There will also be a very high bandwidth spectrum of 24.25 to 27.5GHz. These millimetre wavebands offer extremely high capacity and minimal latency across short distances.
The UK’s four big mobile networks have already acquired dedicated bandwidth segments, following an auction in April 2018.
The race is on to see which firm brings a stable 5G platform to market first, though EE is in pole position to replicate its 2012 achievement of debuting 4G services before its rivals.
But what will 5G’s undeniable potential mean in practice, once mobile networks have been rolled out across swathes of the UK?
Key differences between 4G and 5G
Availability The move to 5G is intended to provide always-on connectivity and effectively limitless capacity.
A combination of conventional masts and small cells should provide comprehensive coverage, potentially blending fixed and wireless networks for the first time.
The intention is to combine long-range and localised coverage, with smaller femtocells catering for intense demand in high capacity locations like football stadiums.
Speed Alongside universal accessibility, speeds should far outstrip anything consumers have seen to date.
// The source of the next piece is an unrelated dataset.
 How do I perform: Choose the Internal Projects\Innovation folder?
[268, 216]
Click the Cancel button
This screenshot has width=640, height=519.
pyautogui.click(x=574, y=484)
Achievable transfer speeds of 50Gbps are being predicted, which is 2,500 times faster than the real-world performance 4G is currently capable of delivering.
This won’t just involve higher bandwidth frequencies. The infrastructure for 5G is intended to be flexible and scalable, able to respond to spikes in demand without losing efficiency.
Latency Latency is the delay between a data request being sent and a response being received, and it often ruins online experiences like multiplayer gaming.
The 5G network has been designed to slash 4G latency levels by 98 per cent, though such an ambitious target may take a few years to achieve.
It’ll be hugely impressive if the real world latency target of one millisecond is achieved, especially alongside the download speeds being touted.
Reliability At present, 4G networks experience regular dropouts due to over-use of the congested 1.8 and 2.6GHz frequencies.
This should effectively be eliminated by the next generation of connectivity, with a much larger bandwidth spectrum providing another point of difference between 4G and 5G.
Mobile networks will promote greater reliability as a key reason for people to upgrade their handsets to 5G-compatible models, which should go on sale by the end of this year.